The Best of Spring Break
I spent the recent Spring Break enjoying the company of my family, renewing
acquaintances with old friends, firing up the BBQ, and sipping wine at dusk
while watching the deer gambol in the field. Of course I also had a long
list of spring cleaning chores to do: replace the storms with screens, re-
mulch the flower beds, take down the apple tree split by the first winter
storm, and load up the trailer for a couple of runs to the dump.
So how did you spend your Spring Break? Did you go with the family down to
the desert to play golf and lounge around the pool, drinking neon drinks
with paper umbrellas? Did you head to the islands to soak up the sun,
surf, and mirth? Perhaps you stayed home, did some shoveling, some skiing,
and some soaking in the hot tub?
Spring Break has a long history of hedonism, of self-indulgence, even of
excess. But the following is one Spring Break story that boasts no Jell-O
shooters, no Speedos, and no girlz gone wild.
Mark Brockway is the Facilities Manager at Lake Tahoe School. While I'm
still not sure exactly what "Facilities Manager" means, it seems as though
he does a little bit of everything: he heads up our security, he knows
which pumps pump the glycol, he is responsible for ensuring that all our
zoning permits are up to date. Mark's usually at school by 6am and usually
on his way home by 6pm. Sometimes he works longer.
While I may be the titular head of the school, Mark is the nuts-and-bolts
man, the man all institutions cannot do without, the man who makes the
place work from the ground up.
I would have thought that Mark would have welcomed Spring Break as a time
to relax, to catch his breath, perhaps to poke around school when he had
the luxury of no one being around to ask him to fix a toilet, to hang a
map, or to replace a light bulb.
But no. At 3 in the morning on Easter Sunday, Mark, along with 53 or so
other Incline Villager students and adults, woke up and lugged his
suitcases and his tired self to Reno in order to go to Louisiana and help
rebuild a Gulf Coast that was devastated by Hurricane Katrina.
Mark and the group went to Ocean Springs (northeast of New Orleans, just by
the Alabama border) where he was housed in Tent City, a series of musty
canvas tents that slept eight. Until they were shut down, there were just
two showers for 80 people.
But they ate well - scrambled eggs, pancakes, and grits for breakfast - and
they worked hard to rebuild the homes of residents who were beginning to
put their lives and dreams back together. They worked alongside homeowners
and did mostly light construction chores - insulating, drywall, roofing,
wiring, and painting.
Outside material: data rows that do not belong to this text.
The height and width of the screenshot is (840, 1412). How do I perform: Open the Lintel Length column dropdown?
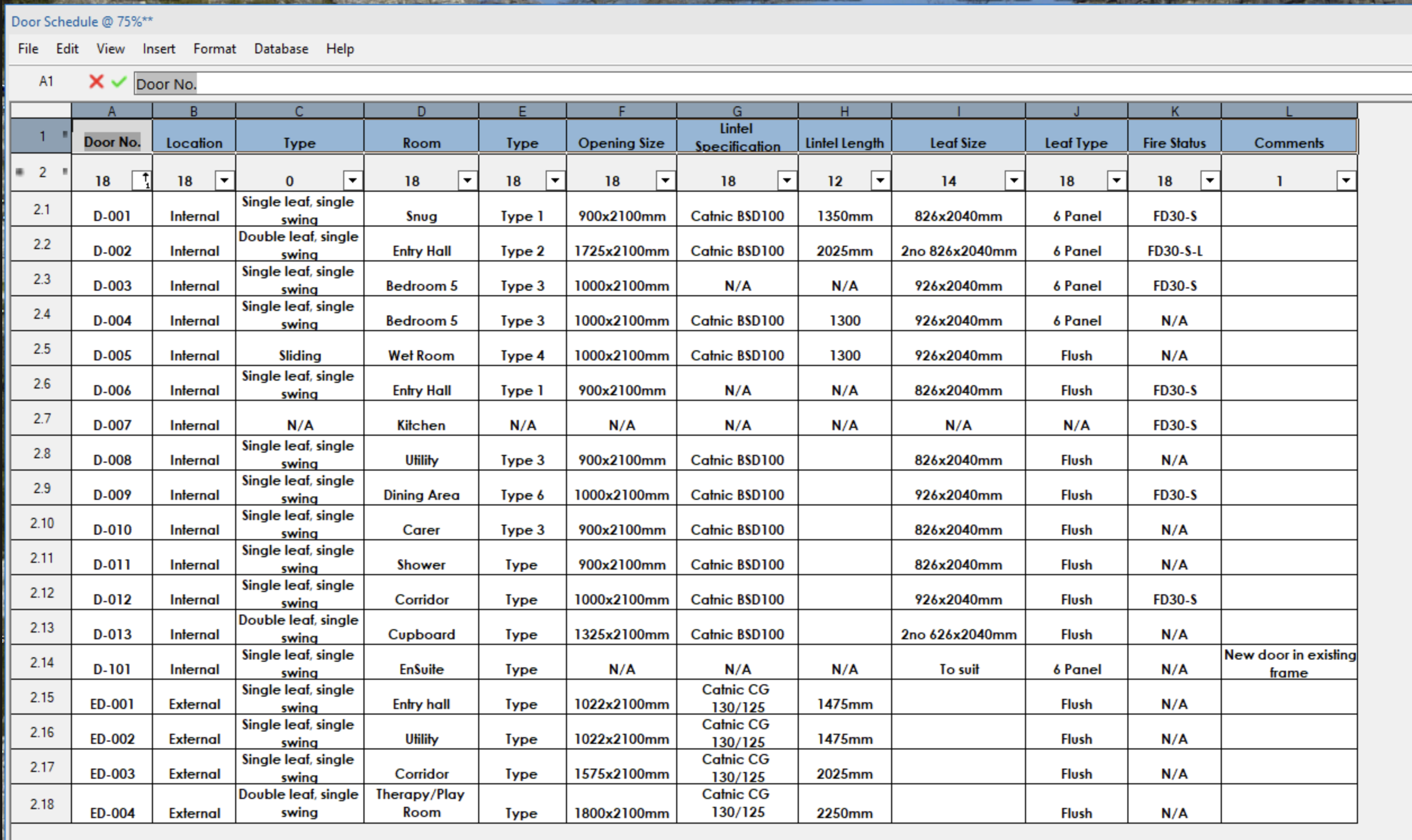(x=880, y=180)
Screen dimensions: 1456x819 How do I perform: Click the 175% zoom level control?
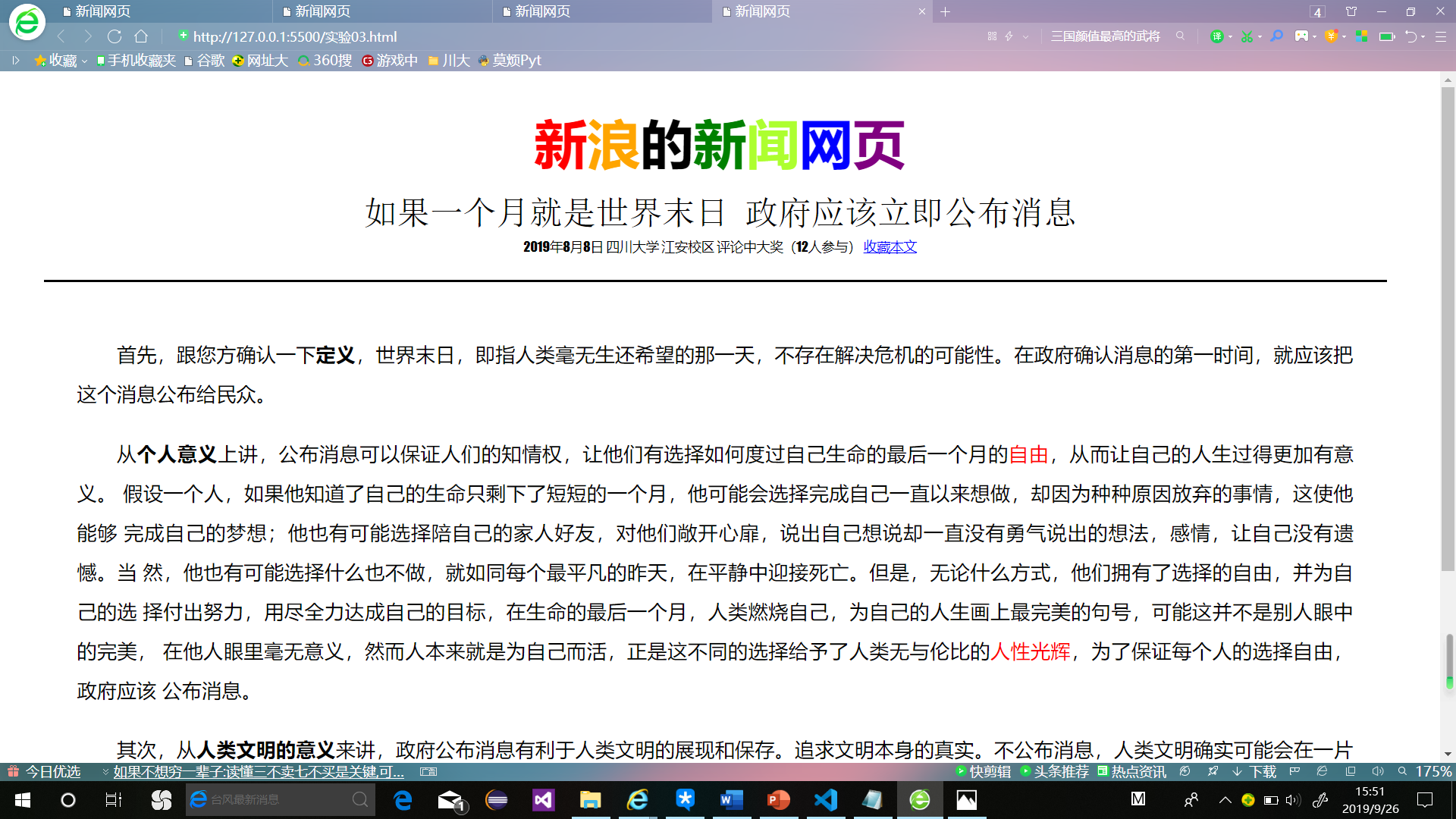(x=1432, y=771)
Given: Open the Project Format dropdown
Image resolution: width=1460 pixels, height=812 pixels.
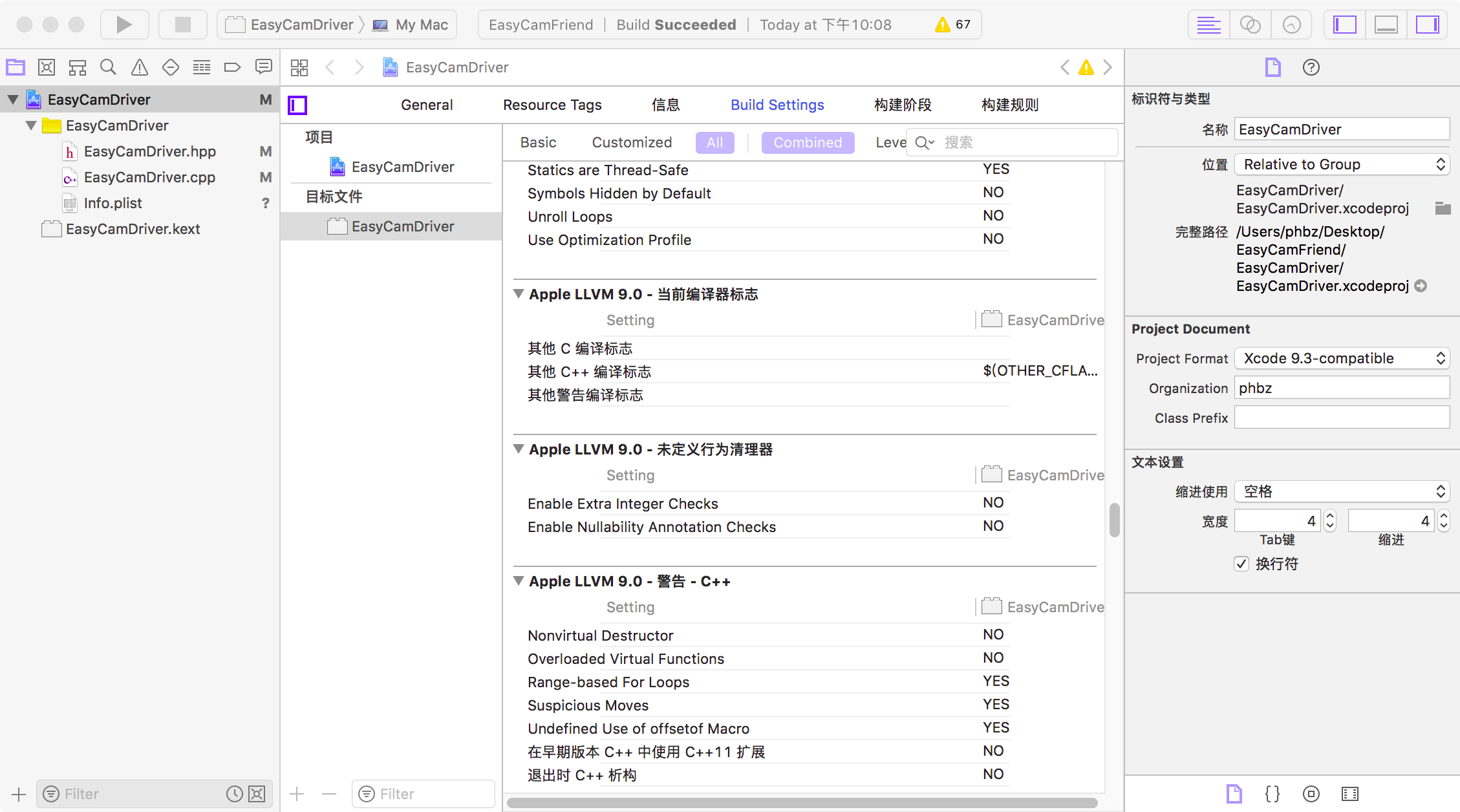Looking at the screenshot, I should [x=1342, y=358].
According to Mark however, the most important work
they did was listening:
"Our work was not just physical but emotional. A lot of people just needed
to tell their stories, and once they did the transformation was amazing.
They stood straighter, swung their hammers harder, and smiled more.
The people down there were great. They kept thanking us for helping out,
and I kept thinking, ‘this is the easy part. I'm sleeping in a tent, but
I'm going home to my house, and I have windows and doors and no mud or mold
in my bedroom.'"
Mark has much to be thankful for, as do we all. And it's nice to know that
while some of us were sleeping off our Spring Break excesses, others were
helping people to reconstruct their dreams.
Thank you to Mark and thank you to the others from Incline and elsewhere
who spent their vacations giving of themselves. Hopefully, their example
will continue a trend of trading thongs for tool belts, sun tan lotion for
mole skin, and self-indulgence for altruism.
Wouldn't that be a nice Spring Break for us all to enjoy?